Historical population
| Census | Pop. | Note | %± |
| 1920 | 251 |  | — |
| 1930 | 382 |  | 52.2% |
| 1940 | 464 |  | 21.5% |
| 1950 | 565 |  | 21.8% |
| 1960 | 633 |  | 12.0% |
| 1970 | 523 |  | −17.4% |
| 1980 | 466 |  | −10.9% |
| 1990 | 408 |  | −12.4% |
| 2000 | 309 |  | −24.3% |
| 2010 | 280 |  | −9.4% |
| 2020 | 385 |  | 37.5% |
| 2022 (est.) | 376 |  | −2.3% |
U.S. Decennial Census 2020 Census

===2010 census===
As of the census of 2010, there were 280 people, 137 households, and 76 families residing in the city. The population density was 283 PD/sqmi. There were 172 housing units at an average density of 174 /sqmi. The racial makeup of the city was 98.2% White, 1.1% Native American, 0.4% Asian, and 0.4% from two or more races. Hispanic or Latino of any race were 1.1% of the population.
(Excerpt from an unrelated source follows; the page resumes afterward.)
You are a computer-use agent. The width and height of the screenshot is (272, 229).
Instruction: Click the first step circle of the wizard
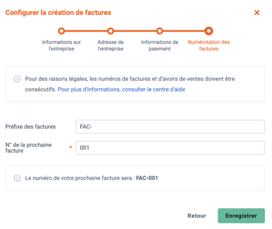coord(61,31)
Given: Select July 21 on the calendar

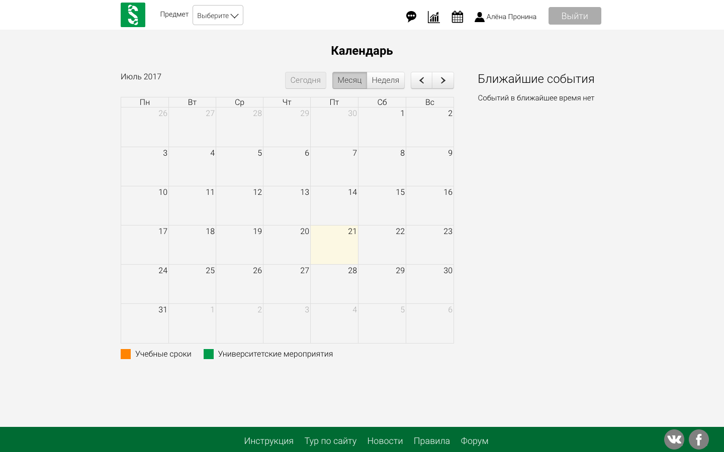Looking at the screenshot, I should tap(334, 245).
There were 137 households, of which 17.5% had children under the age of 18 living with them, 44.5% were married couples living together, 8.0% had a female householder with no husband present, 2.9% had a male householder with no wife present, and 44.5% were non-families. 41.6% of all households were made up of individuals, and 24.1% had someone living alone who was 65 years of age or older. The average household size was 2.04 and the average family size was 2.76.

The median age in the city was 47.5 years. 18.9% of residents were under the age of 18; 7.6% were between the ages of 18 and 24; 20% were from 25 to 44; 28.1% were from 45 to 64; and 25.4% were 65 years of age or older. The gender makeup of the city was 47.5% male and 52.5% female.

===2000 census===
As of the census of 2000, there were 309 people, 148 households, and 84 families residing in the city. The population density was 312 PD/sqmi. There were 183 housing units at an average density of 185 /sqmi. The racial makeup of the city was 97.73% White, 0.32% Native American, 0.32% Asian, 0.32% from other races, and 1.29% from two or more races. Hispanic or Latino of any race were 0.97% of the population.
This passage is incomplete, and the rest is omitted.